» **What the task asks**:
Convert the listing from the line with "The height and width of the screenshot is (733, 1080)." to the line with "point(233,501)" into a JSON list of strings, one per line, with blank lines and pictures left out.

» **The input**:
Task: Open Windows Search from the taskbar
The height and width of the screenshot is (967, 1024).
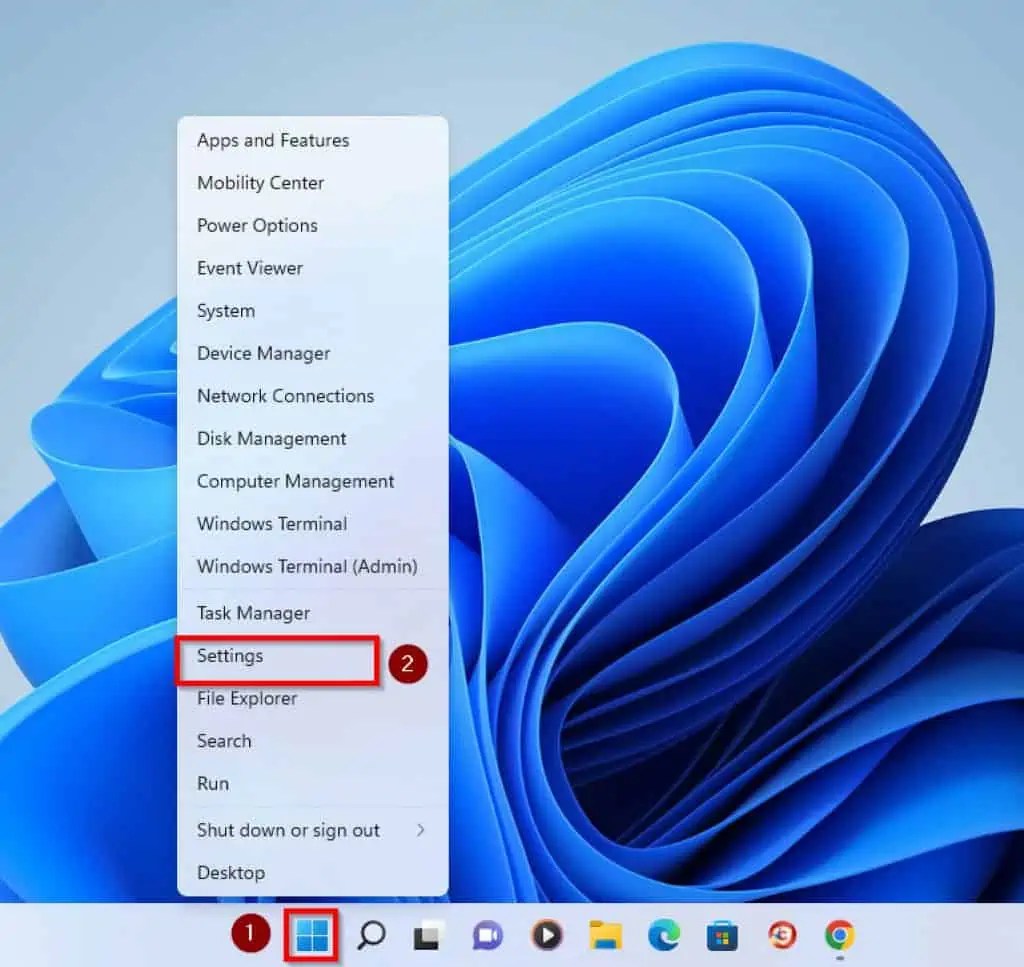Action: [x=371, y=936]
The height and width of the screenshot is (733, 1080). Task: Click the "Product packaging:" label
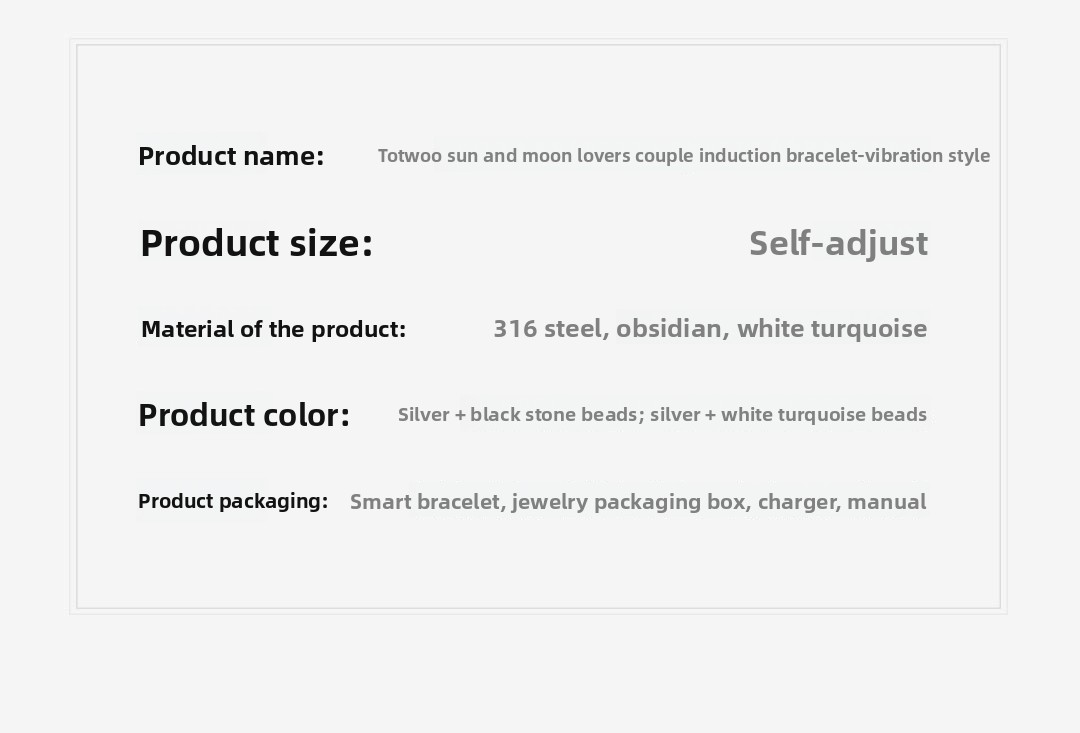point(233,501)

---

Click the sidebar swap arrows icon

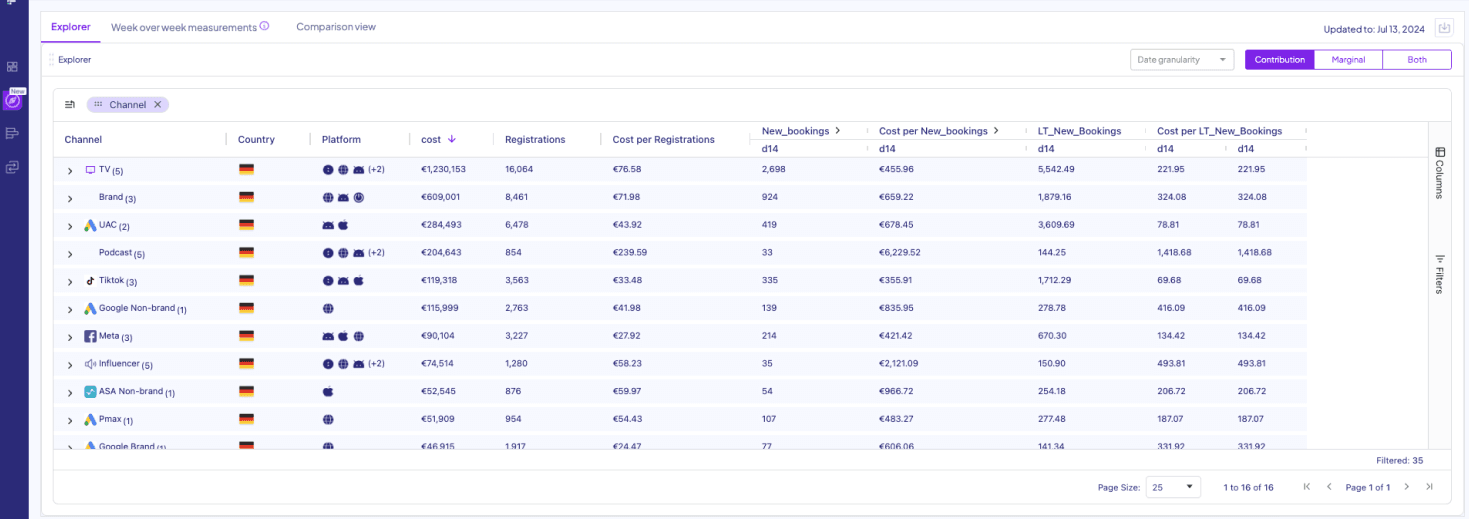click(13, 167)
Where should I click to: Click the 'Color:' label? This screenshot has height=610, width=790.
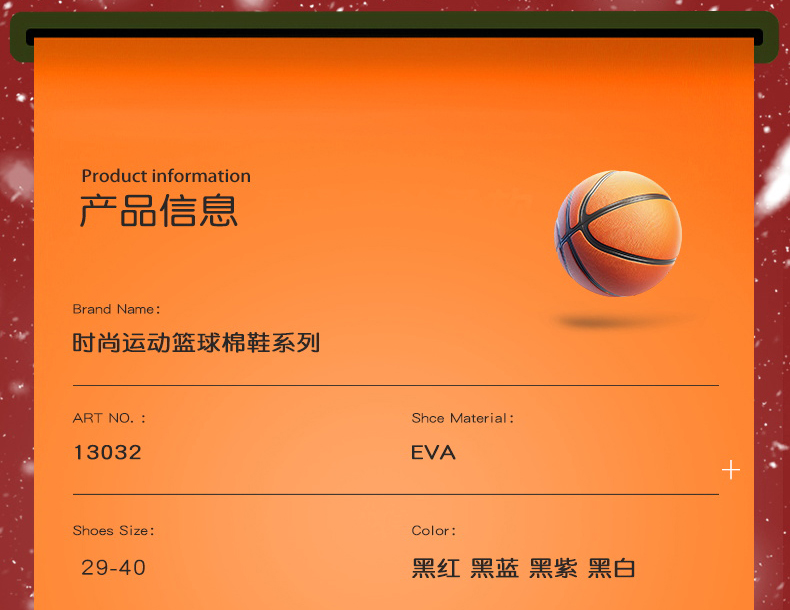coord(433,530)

==

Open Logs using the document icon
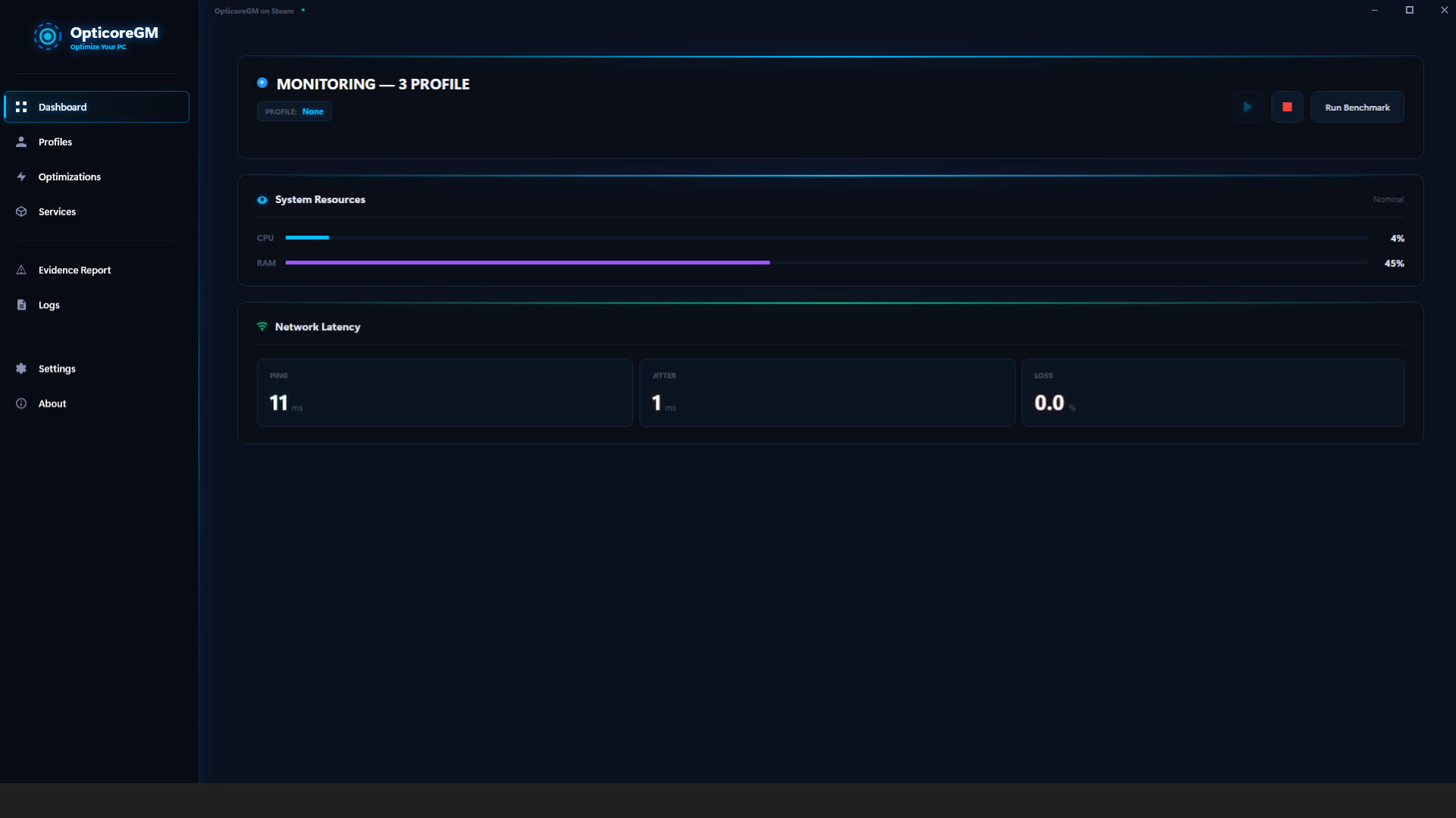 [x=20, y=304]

» **Task output**:
[
  "The height and width of the screenshot is (733, 1080). Task: Click the \"Product packaging:\" label",
  "point(233,501)"
]